**Challenge:**
Please add -73 to every coordinate in the answers, then write out again everything from the line containing "Task: Click the 2025 FINAL TAX ROLL badge" down to the line containing "Image resolution: width=1024", both ends included. Keep the requests, and give only those lines of the data.

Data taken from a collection
------------------------

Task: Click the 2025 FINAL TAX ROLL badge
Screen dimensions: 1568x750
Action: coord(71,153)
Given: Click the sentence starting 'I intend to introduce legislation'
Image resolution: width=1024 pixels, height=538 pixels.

------------------------

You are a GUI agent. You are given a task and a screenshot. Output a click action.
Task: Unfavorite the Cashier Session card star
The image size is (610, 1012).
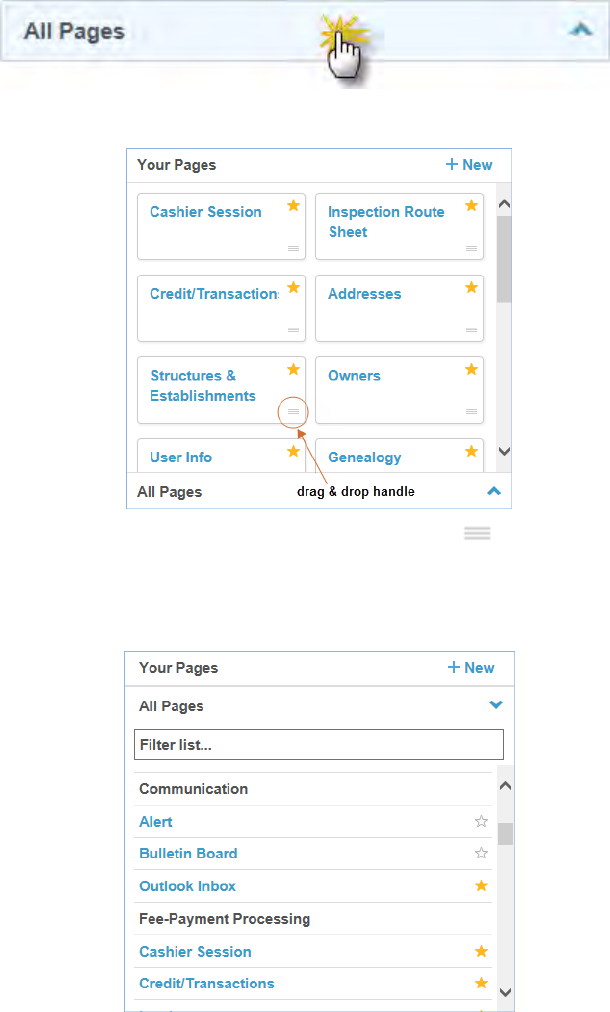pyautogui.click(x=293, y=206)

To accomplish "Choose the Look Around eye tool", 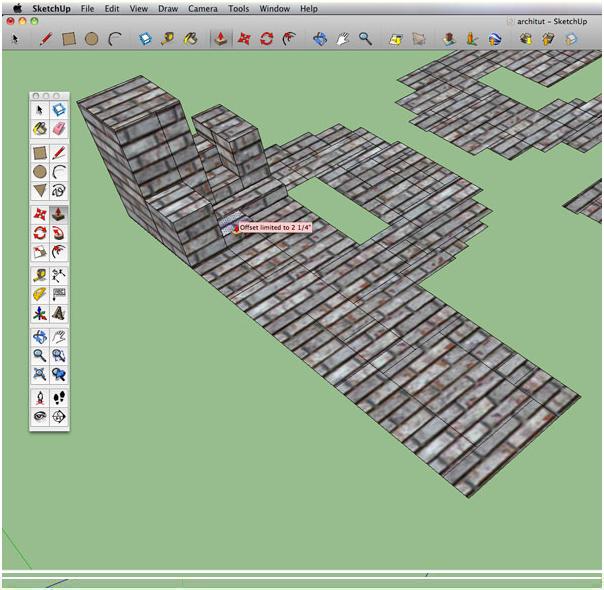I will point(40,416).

------------------------

**Task solution:**
Task: Click the 2025 FINAL TAX ROLL badge
Screen dimensions: 1568x750
Action: coord(-2,80)
Given: Click the sentence starting 'I intend to introduce legislation'
Image resolution: width=1024 pixels, height=538 pixels.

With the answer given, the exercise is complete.